Ученик никогда ничего не слышал об этом старинном приятеле Леонардо. Во Флоренции его называли Физиком, и, хотя он давным-давно снискал себе известность как рисовальщик карт, прежде он занимался медициной и взахлеб читал произведения Марко Поло.
— Но тебе ведь ничего об этом не известно, — покачал головой Леонардо. — Чтобы ты больше меня не обвинял в том, что я не учу тебя читать секреты, расскажу тебе о том, что Тосканелли оставил во флорентийском соборе.
— Правда? — Марко превратился в слух.
— Когда будешь в этом городе, непременно обрати внимание на огромный купол, который соорудил над собором Филиппо Брунеллески. Спокойно входи под него и ищи маленькое отверстие, пробитое в нем сбоку. В праздники Святого Иоанна Крестителя и Святого Иоанна Евангелиста, в июне и декабре, луч полуденного солнца пронзает это отверстие на высоте более восьмидесяти метров и освещает мраморную линию, которую мой друг Тосканелли старательно вымостил в полу.
— Но для чего, маэстро?
— Ты не понимаешь? Это календарь. Таким образом отмечено солнцестояние, которое знаменует начало зимы и лета. Юлий Цезарь был первым, кто начал этот отсчет и установил, что длительность года составляет триста шестьдесят пять дней с четвертью. Он изобрел високосный[14]год. И все благодаря наблюдениям за прохождением Солнца над линией, подобной этой. А затем Тосканелли решил посвятить ему это изобретение. Знаешь как?
Марко пожал плечами.
— Разместив в начале совершенно нехарактерного для церкви мраморного меридиана знаки Козерога, Скорпиона и Овна.
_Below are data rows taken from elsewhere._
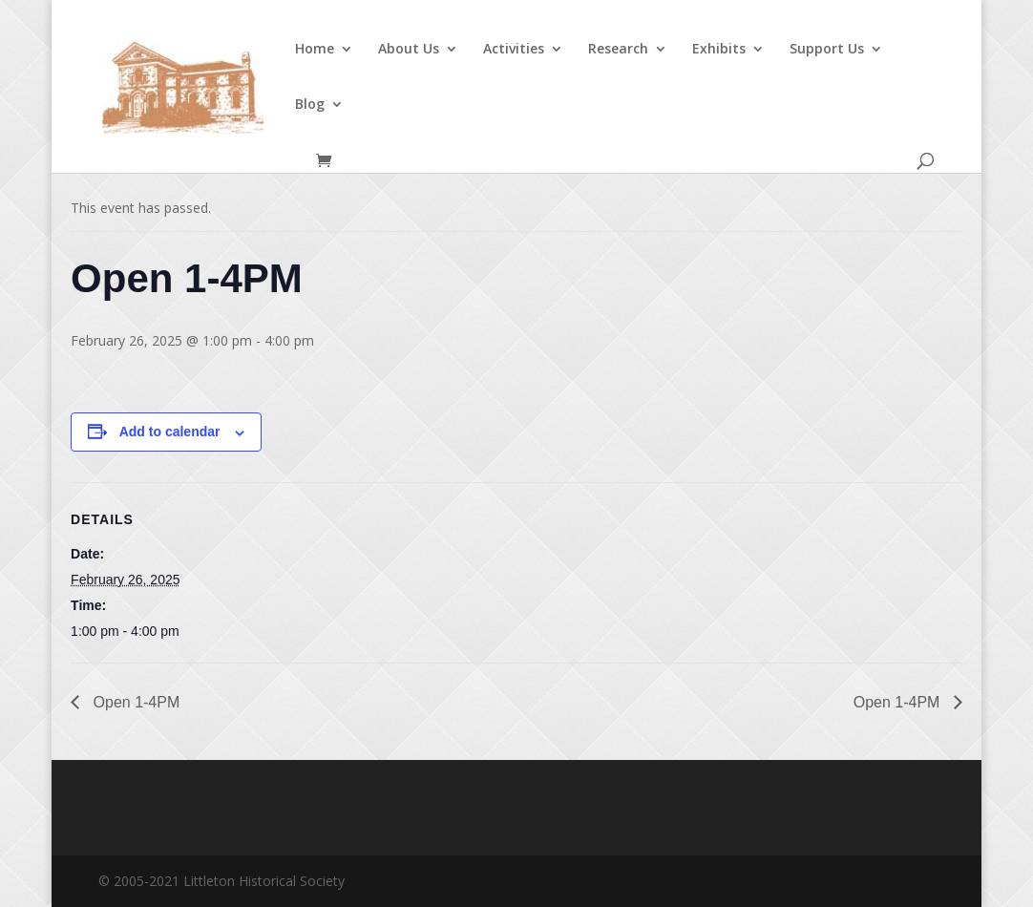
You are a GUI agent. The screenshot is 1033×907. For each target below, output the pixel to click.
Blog (310, 105)
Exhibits (719, 49)
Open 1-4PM (134, 702)
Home (314, 49)
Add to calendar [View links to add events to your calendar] (170, 431)
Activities (513, 49)
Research (618, 49)
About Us (408, 49)
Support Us (827, 49)
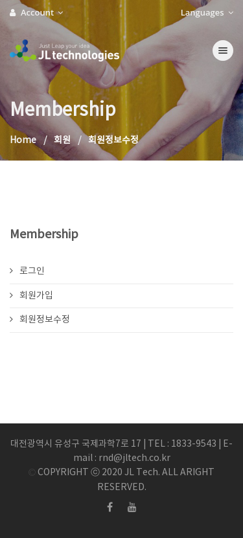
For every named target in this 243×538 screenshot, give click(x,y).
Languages (207, 12)
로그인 (27, 271)
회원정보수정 (40, 320)
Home (23, 140)
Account (36, 12)
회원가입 (31, 296)
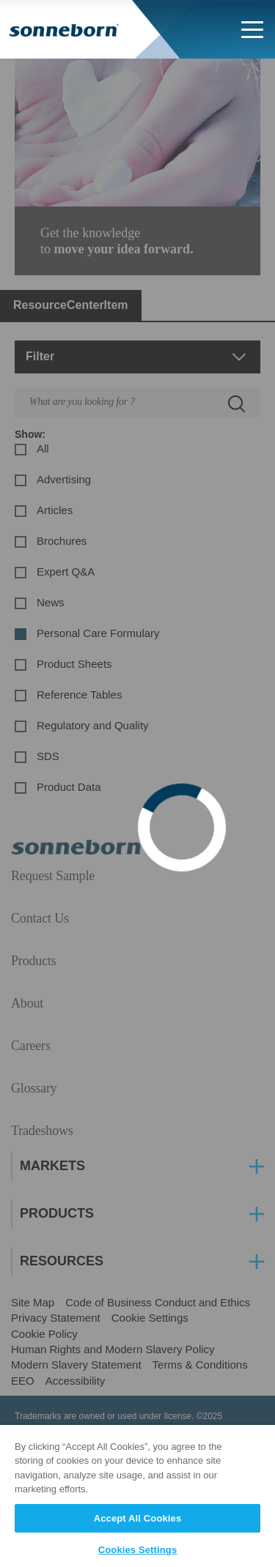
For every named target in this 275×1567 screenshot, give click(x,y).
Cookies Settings (137, 1549)
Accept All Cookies (138, 1518)
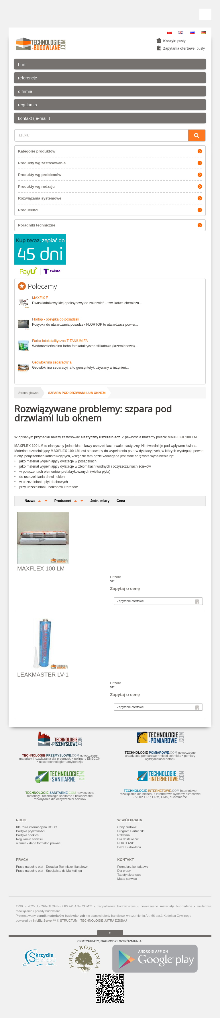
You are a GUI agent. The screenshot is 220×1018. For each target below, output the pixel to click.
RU (192, 32)
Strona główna (28, 392)
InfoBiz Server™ (44, 920)
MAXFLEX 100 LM (41, 568)
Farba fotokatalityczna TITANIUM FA (60, 341)
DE (203, 32)
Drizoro (115, 577)
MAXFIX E (40, 298)
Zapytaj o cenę (125, 588)
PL (169, 32)
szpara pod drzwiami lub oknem (76, 392)
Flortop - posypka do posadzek (55, 319)
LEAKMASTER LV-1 (43, 674)
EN (181, 32)
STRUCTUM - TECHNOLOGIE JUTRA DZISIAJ (93, 920)
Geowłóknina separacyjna (51, 362)
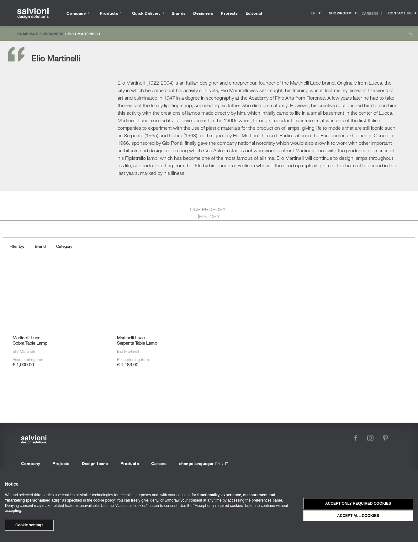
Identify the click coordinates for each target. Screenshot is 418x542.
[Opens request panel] (400, 13)
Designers (52, 33)
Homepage (27, 33)
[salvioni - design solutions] (33, 13)
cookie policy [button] (103, 500)
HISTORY (209, 216)
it (226, 463)
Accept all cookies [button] (358, 515)
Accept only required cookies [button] (358, 503)
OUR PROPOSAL (209, 209)
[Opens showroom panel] (340, 13)
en (217, 463)
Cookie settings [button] (29, 525)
— А какое отношение знаки зодиака имеют к чествованию Цезаря, маэстро?
Леонардо улыбнулся.
— Здесь-то и таится секрет. Если взять по две первые буквы из названия каждого знака и расположить их по порядку, то получим искомое имя[15].
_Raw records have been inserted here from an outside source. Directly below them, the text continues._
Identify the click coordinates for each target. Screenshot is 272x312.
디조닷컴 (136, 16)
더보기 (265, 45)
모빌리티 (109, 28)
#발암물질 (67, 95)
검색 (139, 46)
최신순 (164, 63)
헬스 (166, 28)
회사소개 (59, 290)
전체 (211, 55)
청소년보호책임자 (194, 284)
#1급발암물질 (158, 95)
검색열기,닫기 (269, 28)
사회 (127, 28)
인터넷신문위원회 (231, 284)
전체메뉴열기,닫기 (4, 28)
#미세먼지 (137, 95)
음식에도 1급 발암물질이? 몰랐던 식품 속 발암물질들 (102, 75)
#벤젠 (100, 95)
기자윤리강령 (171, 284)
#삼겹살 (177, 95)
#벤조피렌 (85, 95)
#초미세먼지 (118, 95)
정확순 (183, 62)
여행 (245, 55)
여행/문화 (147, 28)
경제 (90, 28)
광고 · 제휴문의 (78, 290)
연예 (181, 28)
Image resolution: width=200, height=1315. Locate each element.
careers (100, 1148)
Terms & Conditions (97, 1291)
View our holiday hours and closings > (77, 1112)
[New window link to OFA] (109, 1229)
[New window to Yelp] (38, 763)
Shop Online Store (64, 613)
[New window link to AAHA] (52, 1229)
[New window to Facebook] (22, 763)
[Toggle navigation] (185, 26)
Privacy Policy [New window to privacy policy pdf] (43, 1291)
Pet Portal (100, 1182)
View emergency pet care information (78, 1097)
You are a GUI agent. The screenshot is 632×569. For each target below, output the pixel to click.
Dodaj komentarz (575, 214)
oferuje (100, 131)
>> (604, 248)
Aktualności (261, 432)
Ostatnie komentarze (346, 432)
— Це-зарь... Ясно как день. Блестяще!
— Согласен.
— А ваша «Cenacolo» тоже таит в себе нечто подобное, маэстро?
— Что-то в этом роде. Но я сомневаюсь, что этот инквизитор, которого ты так боишься, хоть что-нибудь здесь обнаружит.
— Но ведь...
— И конечно же, узел — это один из многих символов, сопровождающих Марию Магдалину. На днях я тебе все объясню.
Должно быть, я так и заснул, уронив голову на столик.
Когда около трех утра, сразу после заутрени, брат Александр принялся трясти меня за плечо, я почувствовал, что всем моим телом овладело какое-то болезненное оцепенение.
— Падре, падре! — просипел библиотекарь. — Вы хорошо себя чувствуете?
— Следовало что-то ему ответить, поскольку между встряхиваниями библиотекарь сделал замечание, которое меня сразу разбудило.